The impending retirement of many teachers
provides the opportunity for a restructuring of the workforce -options
such as a core of permanent staff and periphery of contract staff model,
and/or a model of fewer more highly paid teachers and more para-professional
staff will undoubtedly be attractive cost saving measures to a resources
stretched state. There is also an opportunity for the established profession
to become more involved in preservice education and induction of the new
generation of teachers as universities begin to expand and renovate teacher
education.
The fraught questions surrounding decentralisation
are unlikely to go away. Information from international and other Australian
experiences is increasingly available to us. Options such as the United
States 'charter schools' and the United Kingdom's 'opting out' are extreme
policy measures, as is a fully fledged voucher system, although each has
their local boosters. The shape of devolution depends strongly on state
government preparedness to take drastic action. This is not the history
of our state where 'softer' approaches to policy are more usually the case.

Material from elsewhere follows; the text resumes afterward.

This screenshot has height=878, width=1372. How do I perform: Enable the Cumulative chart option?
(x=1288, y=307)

Whether decentralisation is technical, managerial, highly regulated and
adds to inequity or whether it fosters local democratically decided educational
reforms is the issue, and it is the issue regardless of whether the shift
is dramatic or gradual.
In all OECD countries we see the continuation
of the test - data - outcome - report card driven approach to education
policy. While it may be extensively criticised, there is little sign of
change. Data creates the rationale for government policy intervention and
as long as the dominant view of economic recovery is dependent on a "floor"

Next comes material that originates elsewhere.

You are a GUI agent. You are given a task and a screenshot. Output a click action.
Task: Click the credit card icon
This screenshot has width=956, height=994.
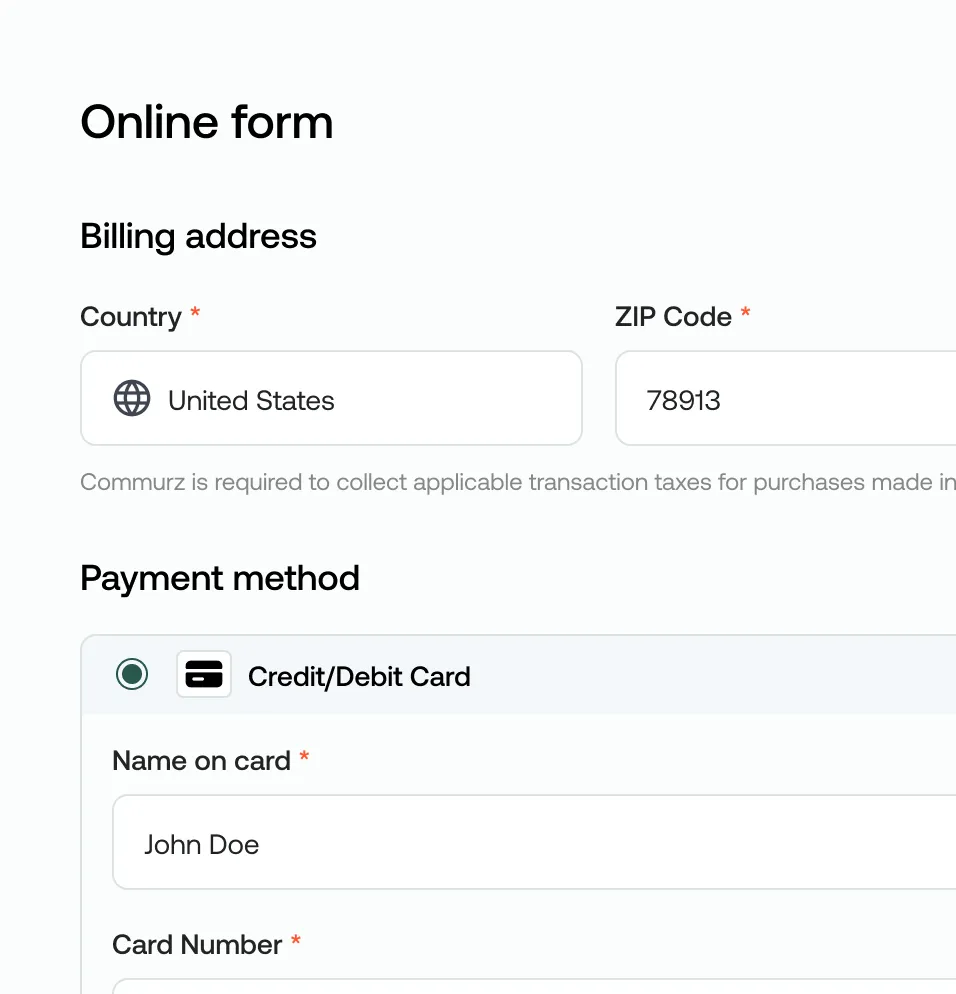[204, 674]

of training for the potential and actual labour force, then governments
will want to retain tight policy control of schools and universities. Testing
and data collection is in its infancy in Australia and we might reasonably
expect to see decisions to intensify the practice. The issue may well be
then how much energy we decide to expend on ensuring that the data is a
realistic picture of what schools and students can do.
2. The pragmatic approach?
It is clear from the above that the current tensions around increases in
managerial work, handling increased pressure from the community, increased
public scrutiny, increased accountability, inadequate resources, and increasing
contradictions between reform literature and government policy approaches,
are unlikely to go away ( these issues are outlined in Section D). They
may change shape if there is a change in government at state or federal
level. There may be some loosening of regulation - for example or a decrease
in petty rules and paperwork as the new technology platforms are integrated
and improved. But in general, the Principals' job will continue to require
long hours and large amounts of managerial tasks and responsibilities.
This raises a major strategic question for Principals.
- If the educational reform efforts of Principals
are not explicitly recognised and rewarded
- If the current policy is to reward managerial and technical tasks
- If some of those tasks might be better retained centrally or done by
a specialised officer under the supervision of the Principal
- If the job and person description fails to recognise the diversity of
demands that are required in different locations
- If current regulatory frameworks increase the work load and make the
work of the school itself more difficult, then
Is a demand for remuneration for current unacceptable practices a tacit
acceptance of the situation?
Is it possible to have a position of accepting money for things that you
then intend to change - would this then mean accepting a pay decrease if
they changed?
Is it sensible to refuse remuneration for tasks that must be and are done,
even if they are not our preferred way of doing things?
Pragmatics dictate that refusing money for
work that is actually done is foolish. However, what tends to be the result
is that until there is a major shift in macro government policy, further
incremental demands will build on the present agreements and arrangements.
Principals therefore need to be clear about their bottom line - things
that are absolutely unacceptable - and continue to present critique and
alternative options, modifications and adaptations to policy prescriptions.